John Herschel found NGC 3430 = h779 on 6 Mar 1828 (sweep 128), logged it as a Nova with description "B; L; E; gbM; the nf of 2 [with NGC 3424]." Still looking for his father's H. I-118, he recorded it again as h782 on 3 Apr 1831 as a "Nova or I. 118" and described "B; L; the nf of 3 on a line [with NGC 3413 and NGC 3424]. The neb may possibly be I. II8 as none exists in the place indicated by my Father." JH added designations for both of his observations in the GC, as well as one for his Father's I-118. He has a long note in the GC that there was probaby a one degree error in his father's sweep. By the time of the NGC, Dreyer sorted things out and equated NGC 3430 = H. I-118 with GC 2236 and 2239, though 2233 is also an alias.

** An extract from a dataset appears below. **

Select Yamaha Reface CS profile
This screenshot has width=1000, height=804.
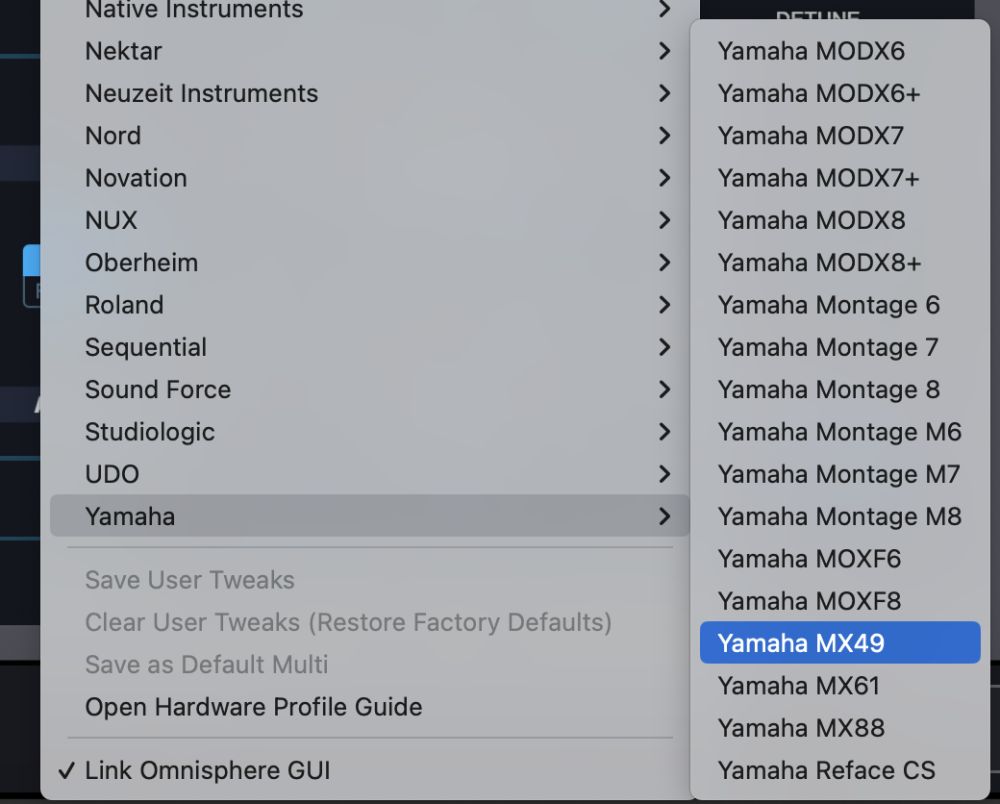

In Feb and Apr of 1855, R.J. Mitchell (Lord Rosse's observer), reported seeing a possible "dark bay" south or southwest of the nucleus. Photographs shows this is a darker gap between the core region and the southern spiral arm.
400/500mm - 17.5" (4/9/94): moderately bright, moderately large, elongated 2:1 SW-NE, 3.0'x1.5', only a weak broad concentration. A mag 14.5 star is off the south side 1.4' SE from the center. Three bright stars are in the field; mag 8.6 SAO 62287 6.0' NNW, mag 7.5 SAO 62291 6.6' ENE and mag 9.1 SAO 62293 7.8' ENE. Forms a striking pair with NGC 3424 6.0' WSW.